— INSTRUCTIONS TO FOLLOW —
Reproduce the records word for word, starting at the line that contains "654x606 pixels. How" and running through the end of the records, with both ends included. Leave the pictures out.
------------
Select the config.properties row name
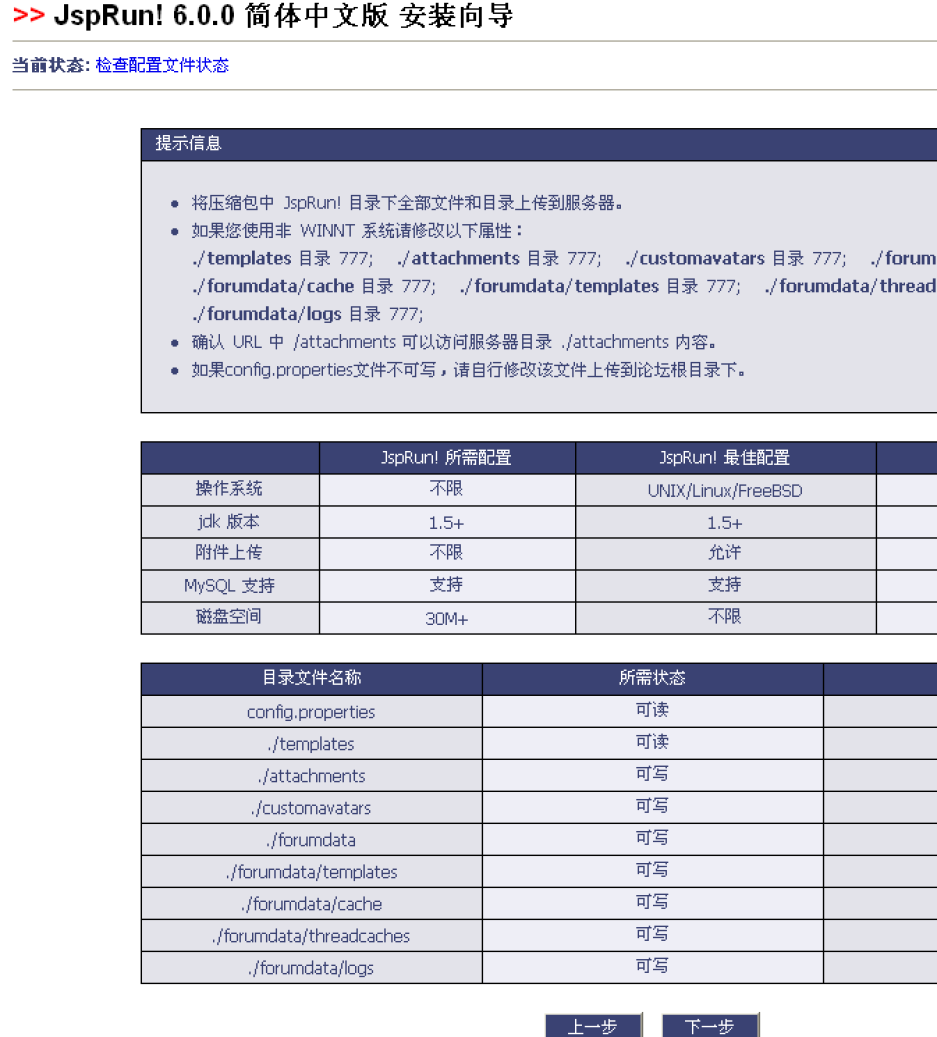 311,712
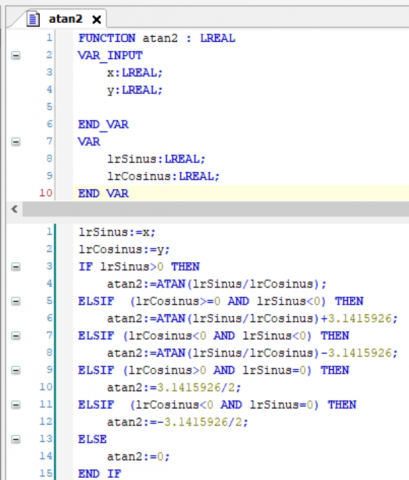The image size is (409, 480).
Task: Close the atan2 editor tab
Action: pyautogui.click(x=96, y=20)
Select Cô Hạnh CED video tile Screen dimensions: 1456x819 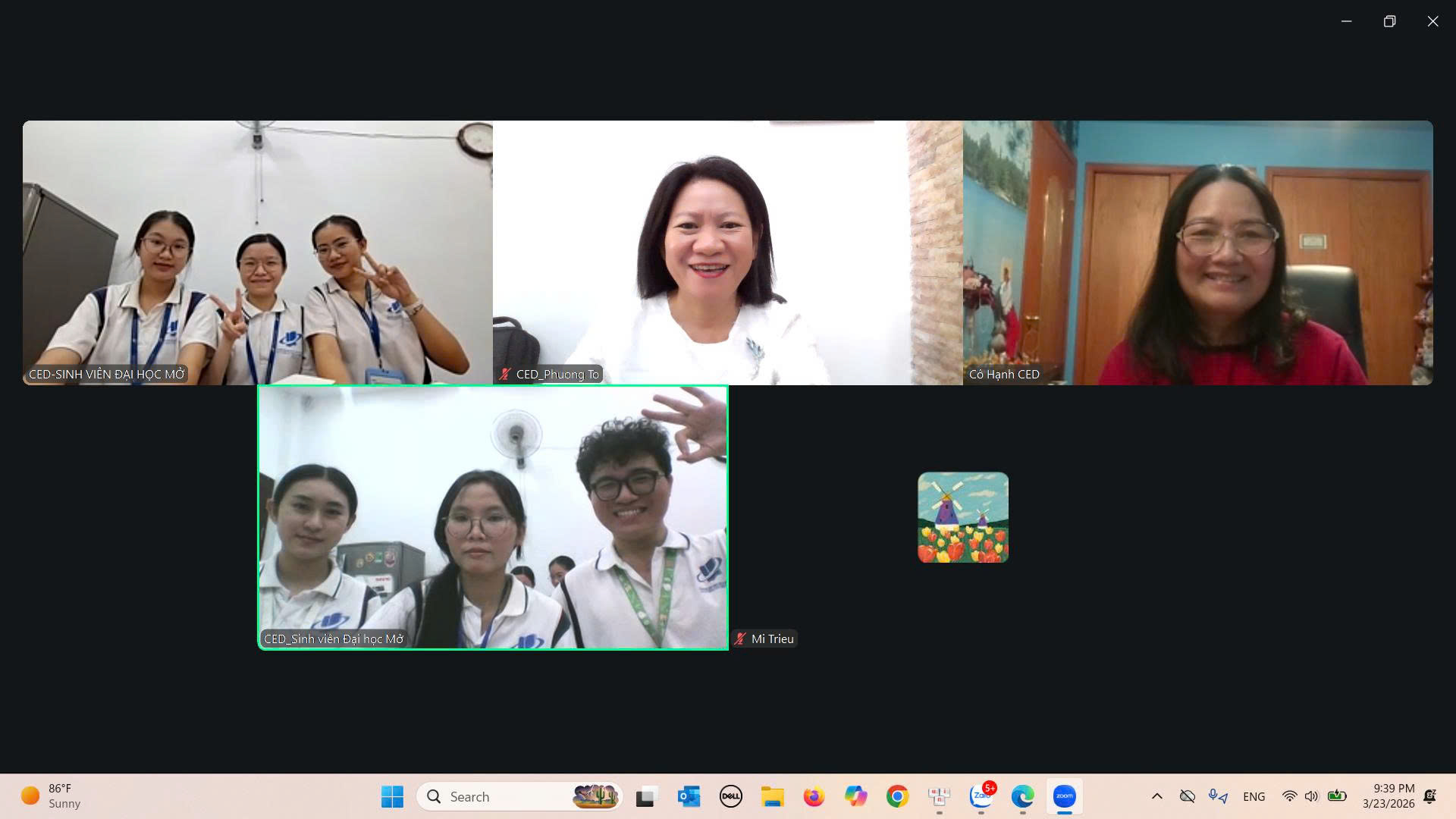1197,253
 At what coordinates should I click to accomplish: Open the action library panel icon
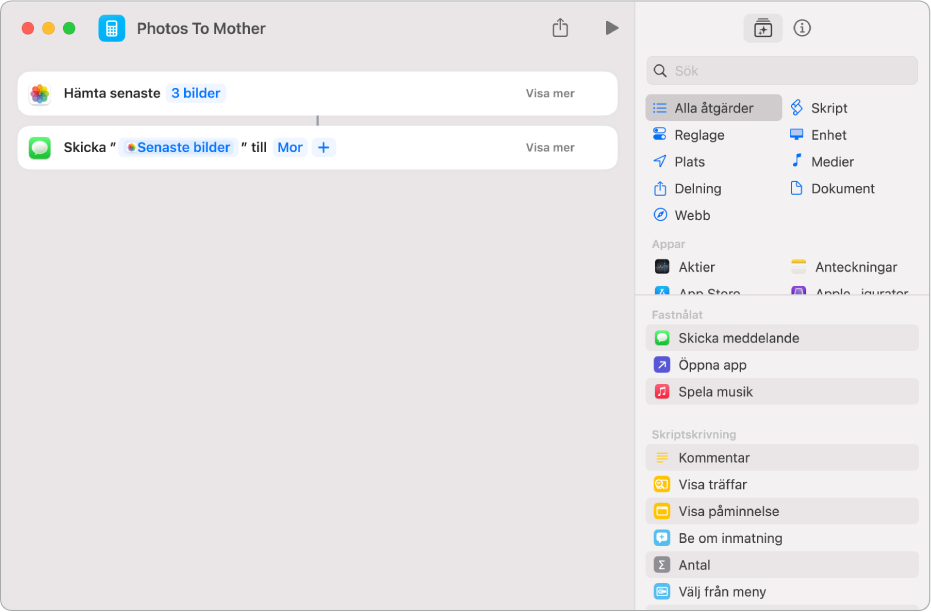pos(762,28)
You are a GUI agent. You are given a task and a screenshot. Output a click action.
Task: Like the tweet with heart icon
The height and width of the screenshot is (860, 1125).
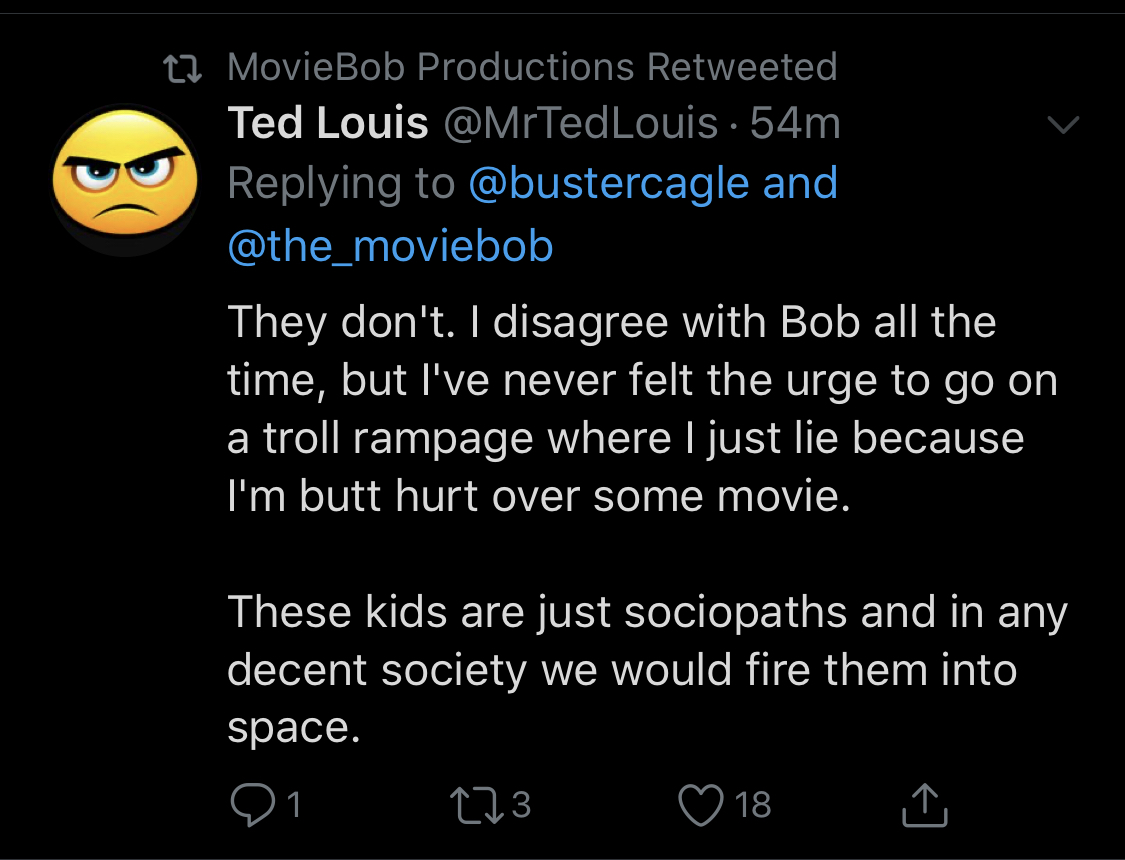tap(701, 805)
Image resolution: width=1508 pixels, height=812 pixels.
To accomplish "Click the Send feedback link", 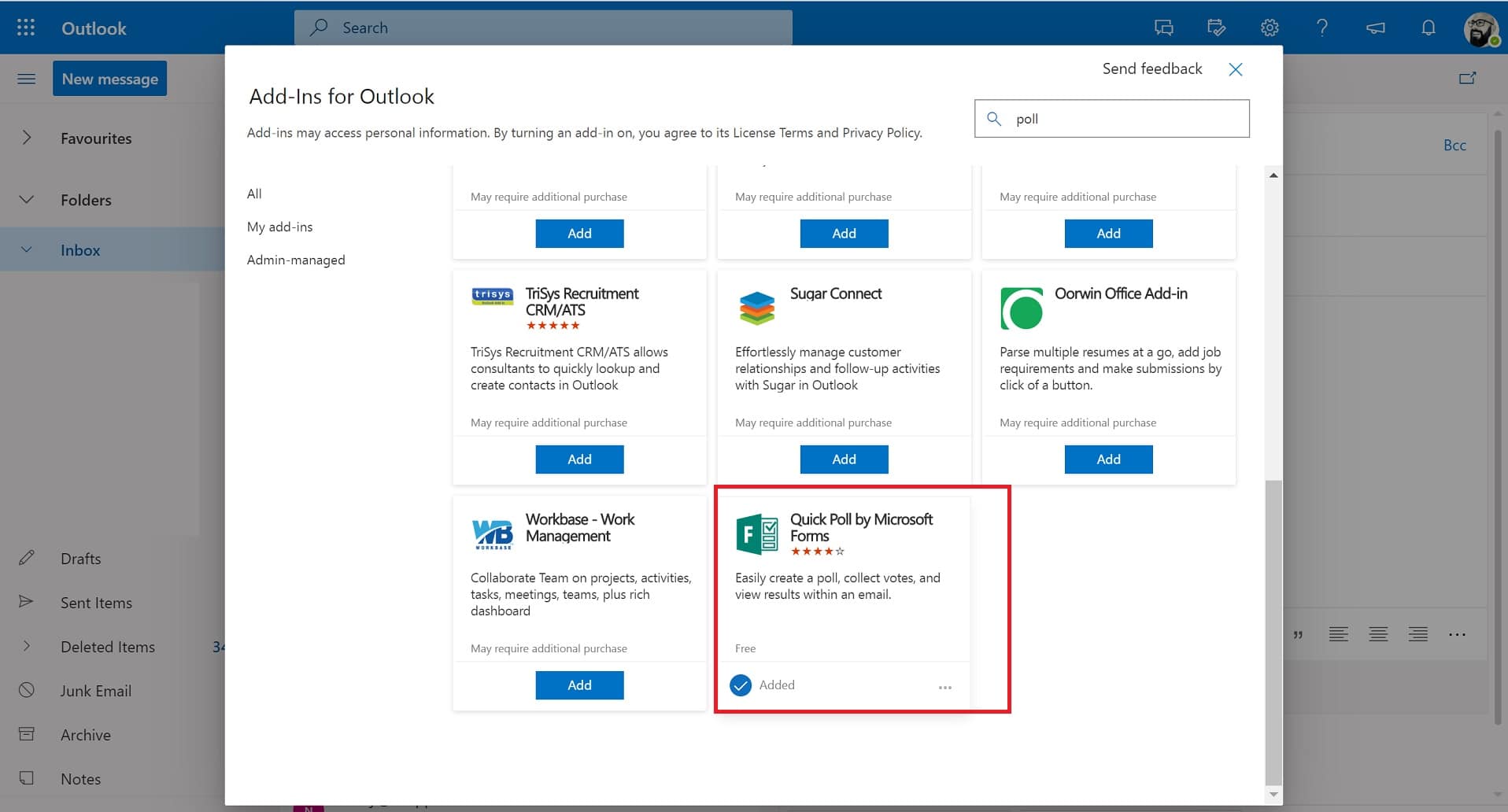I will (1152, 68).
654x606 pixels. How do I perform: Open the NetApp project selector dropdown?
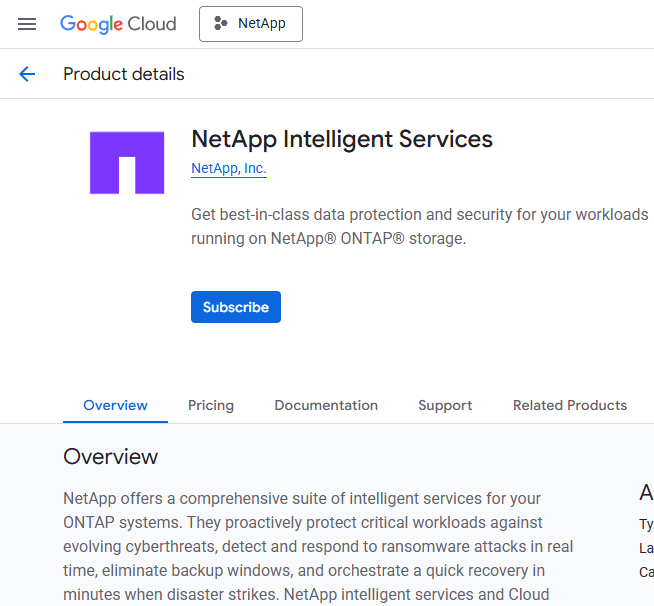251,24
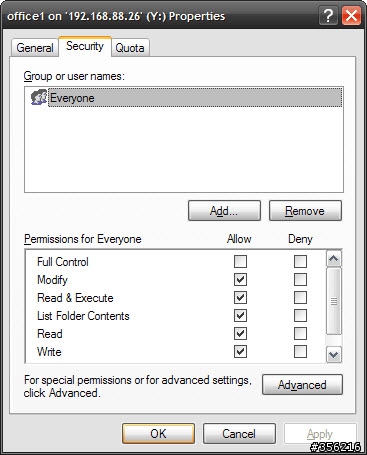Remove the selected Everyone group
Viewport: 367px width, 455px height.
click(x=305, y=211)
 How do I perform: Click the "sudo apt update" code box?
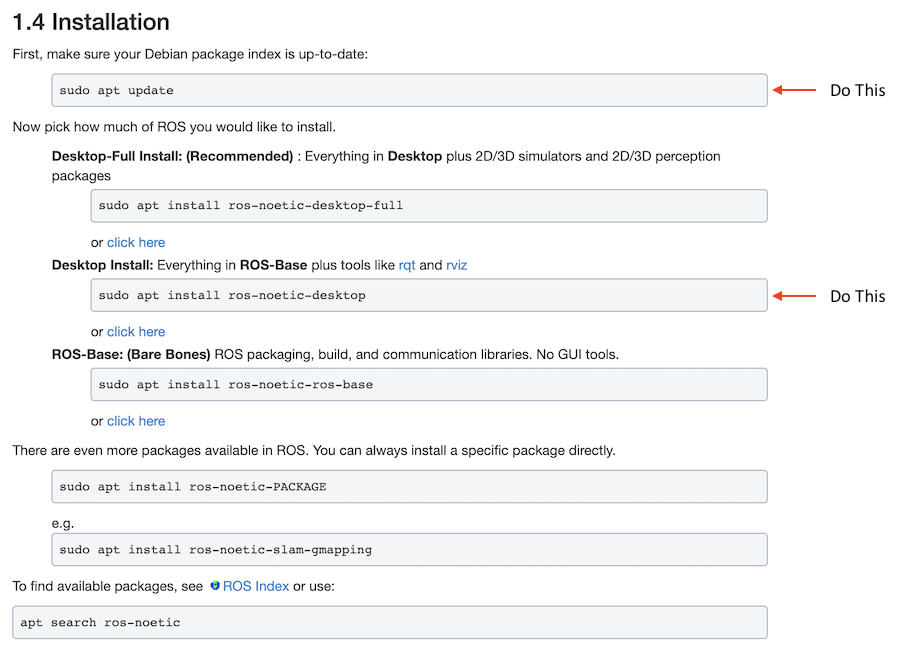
------------
— FINAL ANSWER —
654x606 pixels. How do I perform: Open the NetApp project selector dropdown?
251,24
Remove the selected Everyone group
Viewport: 367px width, 455px height.
click(x=305, y=211)
 How do I perform: Click the "sudo apt update" code box?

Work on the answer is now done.